▶ **TASK TO COMPLETE**: Format each nonblank line of the listing below as a row of a Markdown table, with a "Row" column holding a sequential row number and a "Line" column holding the line itself, and omit blank lines.

▶ **GIVEN DATA**:
****************
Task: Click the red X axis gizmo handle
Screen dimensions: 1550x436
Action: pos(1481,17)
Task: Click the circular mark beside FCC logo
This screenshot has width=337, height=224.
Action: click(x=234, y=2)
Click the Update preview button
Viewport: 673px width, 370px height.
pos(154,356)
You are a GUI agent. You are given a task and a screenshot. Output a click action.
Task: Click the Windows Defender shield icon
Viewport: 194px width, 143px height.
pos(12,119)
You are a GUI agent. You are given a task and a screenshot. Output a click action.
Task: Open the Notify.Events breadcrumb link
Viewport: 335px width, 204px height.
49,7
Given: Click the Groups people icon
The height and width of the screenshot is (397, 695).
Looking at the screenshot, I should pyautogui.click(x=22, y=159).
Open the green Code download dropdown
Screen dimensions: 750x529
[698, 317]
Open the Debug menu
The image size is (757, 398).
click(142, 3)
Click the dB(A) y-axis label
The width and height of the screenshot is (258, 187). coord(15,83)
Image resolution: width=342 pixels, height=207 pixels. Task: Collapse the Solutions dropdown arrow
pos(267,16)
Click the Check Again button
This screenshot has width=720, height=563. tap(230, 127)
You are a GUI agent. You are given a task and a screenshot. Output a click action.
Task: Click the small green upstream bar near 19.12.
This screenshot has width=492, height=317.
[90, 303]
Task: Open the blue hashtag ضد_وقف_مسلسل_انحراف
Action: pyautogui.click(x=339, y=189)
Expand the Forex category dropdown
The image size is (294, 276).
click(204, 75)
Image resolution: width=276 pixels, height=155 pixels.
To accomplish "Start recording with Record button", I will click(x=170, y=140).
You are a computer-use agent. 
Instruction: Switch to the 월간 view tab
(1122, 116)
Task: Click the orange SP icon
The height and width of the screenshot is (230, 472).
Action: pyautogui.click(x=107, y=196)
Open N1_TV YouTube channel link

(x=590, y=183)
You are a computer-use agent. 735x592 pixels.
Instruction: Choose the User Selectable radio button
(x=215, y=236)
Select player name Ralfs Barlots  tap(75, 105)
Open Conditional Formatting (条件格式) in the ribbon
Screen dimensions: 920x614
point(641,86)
****************
▶ **TASK RESULT**:
| Row | Line |
|---|---|
| 1 | Task: Click the red X axis gizmo handle |
| 2 | Screen dimensions: 1550x436 |
| 3 | Action: pos(1481,17) |
| 4 | Task: Click the circular mark beside FCC logo |
| 5 | This screenshot has width=337, height=224. |
| 6 | Action: click(x=234, y=2) |
| 7 | Click the Update preview button |
| 8 | Viewport: 673px width, 370px height. |
| 9 | pos(154,356) |
| 10 | You are a GUI agent. You are given a task and a screenshot. Output a click action. |
| 11 | Task: Click the Windows Defender shield icon |
| 12 | Viewport: 194px width, 143px height. |
| 13 | pos(12,119) |
| 14 | You are a GUI agent. You are given a task and a screenshot. Output a click action. |
| 15 | Task: Open the Notify.Events breadcrumb link |
| 16 | Viewport: 335px width, 204px height. |
| 17 | 49,7 |
| 18 | Given: Click the Groups people icon |
| 19 | The height and width of the screenshot is (397, 695). |
| 20 | Looking at the screenshot, I should pyautogui.click(x=22, y=159). |
| 21 | Open the green Code download dropdown |
| 22 | Screen dimensions: 750x529 |
| 23 | [698, 317] |
| 24 | Open the Debug menu |
| 25 | The image size is (757, 398). |
| 26 | click(142, 3) |
| 27 | Click the dB(A) y-axis label |
| 28 | The width and height of the screenshot is (258, 187). coord(15,83) |
| 29 | Image resolution: width=342 pixels, height=207 pixels. Task: Collapse the Solutions dropdown arrow |
| 30 | pos(267,16) |
| 31 | Click the Check Again button |
| 32 | This screenshot has width=720, height=563. tap(230, 127) |
| 33 | You are a GUI agent. You are given a task and a screenshot. Output a click action. |
| 34 | Task: Click the small green upstream bar near 19.12. |
| 35 | This screenshot has width=492, height=317. |
| 36 | [90, 303] |
| 37 | Task: Open the blue hashtag ضد_وقف_مسلسل_انحراف |
| 38 | Action: pyautogui.click(x=339, y=189) |
| 39 | Expand the Forex category dropdown |
| 40 | The image size is (294, 276). |
| 41 | click(204, 75) |
| 42 | Image resolution: width=276 pixels, height=155 pixels. |
| 43 | To accomplish "Start recording with Record button", I will click(x=170, y=140). |
| 44 | You are a computer-use agent.  |
| 45 | Instruction: Switch to the 월간 view tab |
| 46 | (1122, 116) |
| 47 | Task: Click the orange SP icon |
| 48 | The height and width of the screenshot is (230, 472). |
| 49 | Action: pyautogui.click(x=107, y=196) |
| 50 | Open N1_TV YouTube channel link |
| 51 | (x=590, y=183) |
| 52 | You are a computer-use agent. 735x592 pixels. |
| 53 | Instruction: Choose the User Selectable radio button |
| 54 | (x=215, y=236) |
| 55 | Select player name Ralfs Barlots  tap(75, 105) |
| 56 | Open Conditional Formatting (条件格式) in the ribbon |
| 57 | Screen dimensions: 920x614 |
| 58 | point(641,86) |